U20ClementFall-LeFevre.jpg




Royal Marine officer, Anglican and then Unitarian Minister, newspaper founder and farmer: copied from the original in the possession of Guy Dixon


Clement Fall Le Fevre was born at Berkamsted, Hertfordshire, where his maternal uncle, Jersey-born Reverend John Dupré was Principal of the Boys` School, on 12 November 1797. He was the second son of the Rev George Le Feuvre, BA (Oxon), the Minister of the French Church, in Southampton. Another maternal uncle was the Southampton merchant, Clement Falle, from whom he acquired his anglicised middle name.

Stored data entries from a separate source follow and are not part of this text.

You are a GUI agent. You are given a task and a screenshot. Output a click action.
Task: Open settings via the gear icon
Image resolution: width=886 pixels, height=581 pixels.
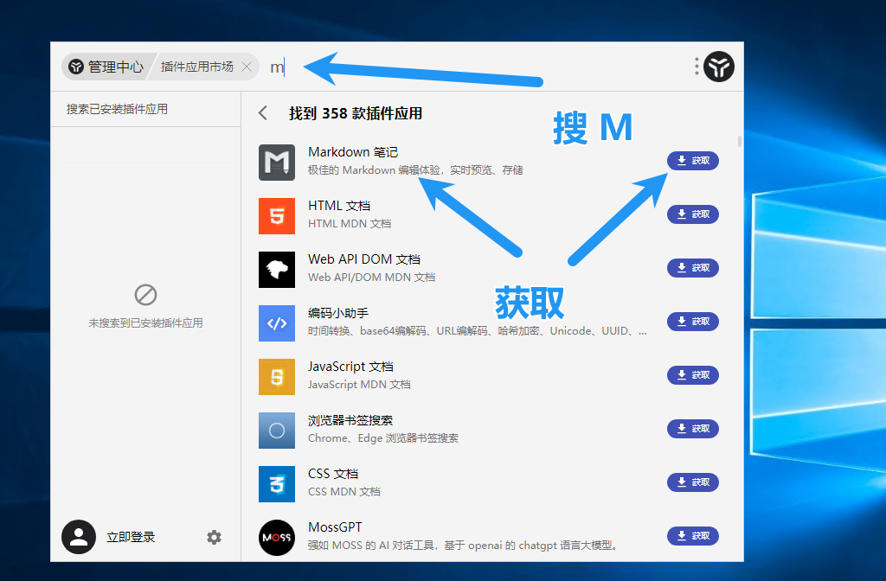point(214,538)
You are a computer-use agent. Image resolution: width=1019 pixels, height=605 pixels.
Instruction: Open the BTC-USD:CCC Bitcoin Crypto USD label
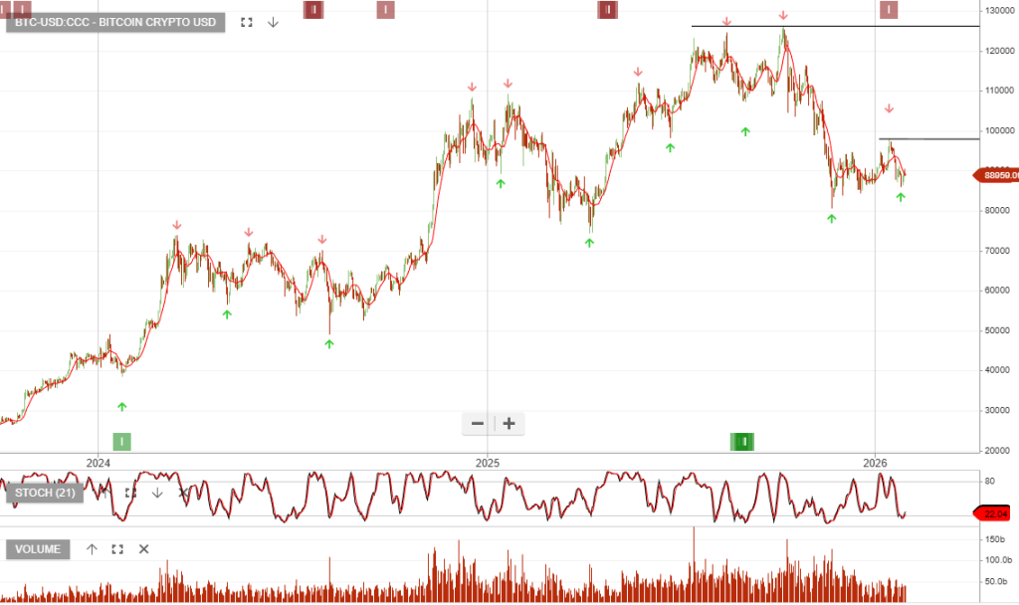(x=115, y=21)
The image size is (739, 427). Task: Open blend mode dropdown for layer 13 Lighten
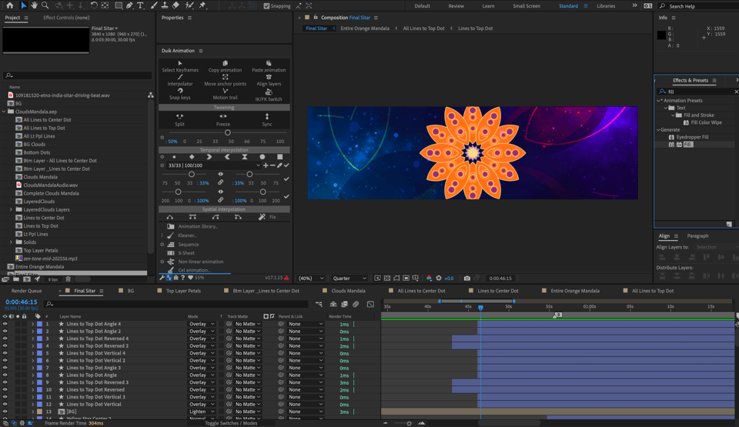point(201,412)
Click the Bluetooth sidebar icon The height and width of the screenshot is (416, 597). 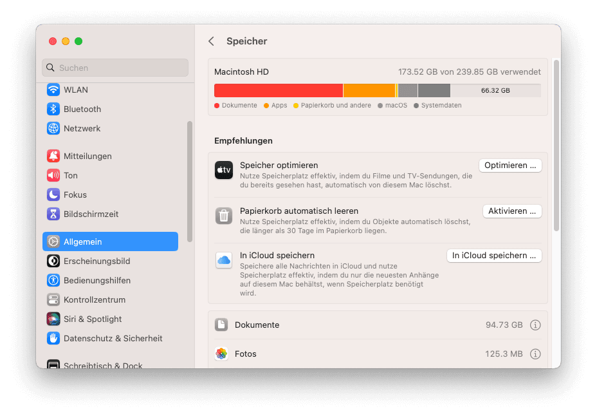coord(53,109)
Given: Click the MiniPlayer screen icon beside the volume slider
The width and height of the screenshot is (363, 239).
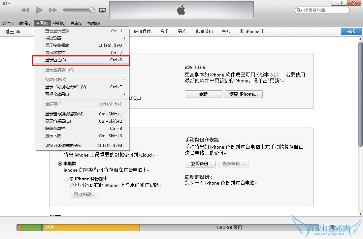Looking at the screenshot, I should (102, 10).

His kinsman, William Laurence de Gruchy [1] wrote of him, on the back of his lithograph:

“The Revd Clement Fall Le Fevre ... was, up to 1815, an officer in the Marines. After the peace, he took Holy Orders and held a benefice in Canada. This he resigned later, the Universalist opinions he held being censured, and became a Unitarian pastor. But he felt too little sympathy with anybody but the Church (see his memorial to the Archbishops and Bishops after the Privy Council judgement in the “Essays and Reviews” case) and [went?] into what was then the American backwoods and settled as a farmer in Milwaukee. He became a naturalised American and died at his property at Millwaukee.... “ [illegible, although there is the word “popular”, no doubt referring to Le Fevre]


Clement Le Fevre was commissioned on the 10th January 1814, as a Second-Lieutenant, in the Royal Marines. John G. Adams writes , in Fifty Notable Years (2019), 189, that he was “appointed to a frigate and sailed for Halifax... With the peace of 1815, he was put on Half-Pay. He was never in any engagement with the enemy and, as he writes “my sword was never stained with American blood and theirs was never stained with mine.”

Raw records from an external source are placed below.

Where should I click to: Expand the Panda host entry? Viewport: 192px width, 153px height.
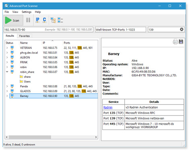7,86
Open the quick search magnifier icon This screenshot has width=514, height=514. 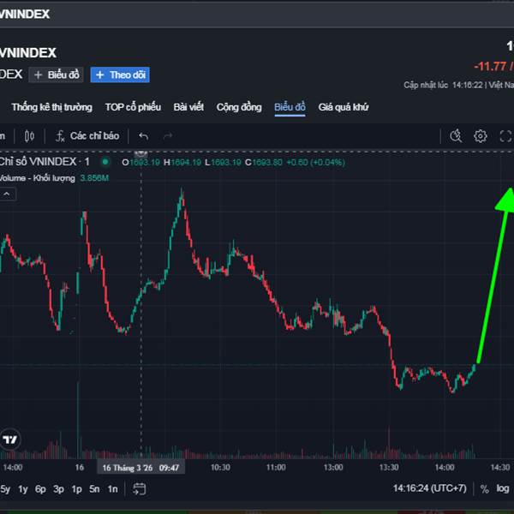tap(456, 135)
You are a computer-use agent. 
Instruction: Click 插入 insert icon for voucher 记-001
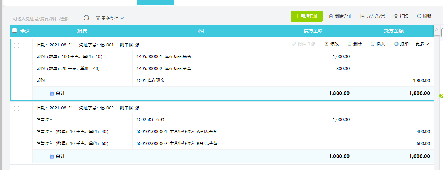pos(373,44)
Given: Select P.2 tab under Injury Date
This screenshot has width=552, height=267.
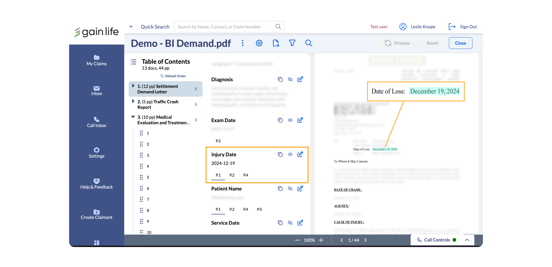Looking at the screenshot, I should 232,175.
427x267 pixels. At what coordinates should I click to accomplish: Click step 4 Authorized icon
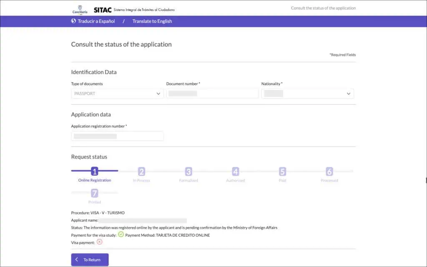[236, 171]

His father had at one stage run in Southampton a school for young gentlemen and at his hand, and at that of an uncle, who will doubtless be the above Dr John Dupré, Clement had acquired knowledge of Latin and Greek. At a loss on Half-Pay, to know what the future held, he decided to put himself forward for ordination. Once ordained, the Society for the Propagation of the Gospel in Foreign Parts adopted him and in 1821, he was appointed Rector of Sherbrook, Lower Canada.


Universalism

It was while engaged in his ministry at Sherbrook that he began to doubt the Anglican teaching on the subject of the Trinity within the Godhead and gradually began to be drawn to the Universalist belief in the ultimate reconciliation of lost souls. He was summoned before the Bishop, in Quebec, “to answer for himself touching these things... His answers were such as to satisfy the clergy and deacons who examined him that he could no longer remain in their fellowship”: New York Gospel Herald, (1829), 380. They did, however, furnish him with letters bearing testimony to his piety and good talents. Furthermore, the neighbouring clergy, fearing that his influence would extend to their parishes, to hasten events, even agreed to purchase his house and furniture, which realized a sum of £1,000.

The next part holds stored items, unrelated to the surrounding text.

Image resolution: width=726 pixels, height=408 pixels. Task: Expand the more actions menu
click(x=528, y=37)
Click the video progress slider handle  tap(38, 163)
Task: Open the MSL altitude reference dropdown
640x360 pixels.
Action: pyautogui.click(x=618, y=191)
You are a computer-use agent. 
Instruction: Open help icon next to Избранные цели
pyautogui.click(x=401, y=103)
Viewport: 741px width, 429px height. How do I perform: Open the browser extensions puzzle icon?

Between 1830 and 1844, the Reverend Le Fevre held Unitarian pastorates in Troy, New York City, at Hempstead in Long Island and finally at Hudson, New York. Whilst in Hempstead, in 1835, under his ministry, there even arose the need to build a new church, which was dedicated in 1836 and was regarded as the largest and finest that his denomination possessed, in the State.


Another sphere in which Le Fevre made his mark, whilst in Hempstead, was in introducing on the 8th May 1830, a printing press, used by him and his business partner, William Hutchinson, to found the Town`s first newspaper. This was called The Long Island Telegraph and Advertiser, later known as The Inquirer.


In 1840, as a result of his wife`s health being impaired, they believed, by the air in Hempstead, Le Fevre resigned his living there in order to take up another in Hudson, New York. It was while being pastor of this church, between 1840 and 1844, that Le Fevre finally became disenchanted with the ministry and decided to resign, which he did in 1844, in order to move out to what de Gruchy described as “the American backwoods”, namely to Hazlewood, Millwaukee, in Wisconsin, where he and his two surviving sons cleared the land and subsequently farmed. [2]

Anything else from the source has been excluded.